> TASK DESCRIPTION
Write a continuation of the article below on Peter Marino's design of Dior's Paris flagship store, beginning immediately after its final sentence.

> EXCERPTED TEXT

The American architect, designer, collector, and curator Peter Marino is helping brighten life in the City of Light post-lockdown, by designing Christian Dior’s new flagship store on 261 rue Saint-Honoré in the 1st arrondissement of the city. The architect, Peter Marino, and collector have overseen Dior’s huge new, art-filled retail space on rue Saint-Honoré in the French capital.
The tourism numbers might be down, and the hand sanitizer might be a little more prominent, but life in Paris is beginning to become a little more normal, with visitors returning to the Eiffel Tower, the pavement bistros, and, of course, the city’s haute-couture stores.
“Mr. Dior had the courage to launch his brand right after the war, an act of rebellion against the dark times. We are not very hopeful that we will have lots of tourists until next year. So with less tourism, we have the chance and the duty to better take care of locals.”
Pietro Beccari, president and chief executive officer of Christian Dior Couture, told Womens Wear Daily during a walk around the new space earlier this month.
Don’t expect Peter Marino to create a mere pastiche of the old when he is reimagining a historic building. For the architect, who was entrusted with his third intervention at Dior’s legendary address, “times have changed, evolution is inexorable, things move forward.” Indeed, at the corner of Rue François I and Avenue Montaigne, visitors will now find a two-story Dior boutique, a restaurant, a patisserie, three gardens, a 21,500-square-foot museum chronicling Christian Dior’s epic story, and, the most recent additions, renovated haute couture and jewelry workshops.

> EXTRACTED MATERIAL

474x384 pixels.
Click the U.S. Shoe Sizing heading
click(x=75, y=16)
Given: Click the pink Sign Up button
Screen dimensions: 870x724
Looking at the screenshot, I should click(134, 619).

> WRITTEN RESPONSE
Peter Marino oversaw the five-story, 900+ square-meter space, restoring its stone façade and bay windows to complement the surrounding cityscape, while filling the building’s interior with artworks by Martin d’Orgeval, Peter Seal, and Alyson Shotz, as well as furniture by Pierre Paul, Mattia Bonetti, and Franck Evennou, among others.
It is a place of possibilities, unique in the world of luxury, combining history, creativity, and know-how. As Peter Marino pays tribute to the history of the House of Dior, he does so by anchoring it in the present, as in the Rotonde, which dazzles with its wooden moldings and exposed steel beams. The contrast between heritage and modernity is expressed throughout the nearly 108,000-square-foot complex, thanks to the combination of more than a hundred different materials, from stone to precious fabrics in a gradation of whites.
A focus on the play of light and a sense of space is omnipresent in the building’s redesign. Nature and flowers, dear to Christian Dior, are also common themes. They are fitting, as Dior loved nothing more than to be in the beautiful garden of his home in Granville, in Normandy.
The Gallery, a vast space, retraces the nearly 75-year history of Dior. Conceived as a museum that shows how fashion’s evolution reflects social trends—and also how society reflects trends in fashion—it includes pieces from different collections and scenography by Nathalie Crinière. Some emblematic places associated with Dior have also been moved here and preserved in their original states, such as Christian Dior’s office and a room of fitting mannequins.
Finally, a stay in La Suite Dior makes for an unusual journey into French hospitality. Guests get the keys to 30 Montaigne for one night, fulfilling Marino’s wish to create a place in which “people can take their time and feel comfortable. Time—like space, light, and these gardens—is one of the most important elements when experiencing this address.”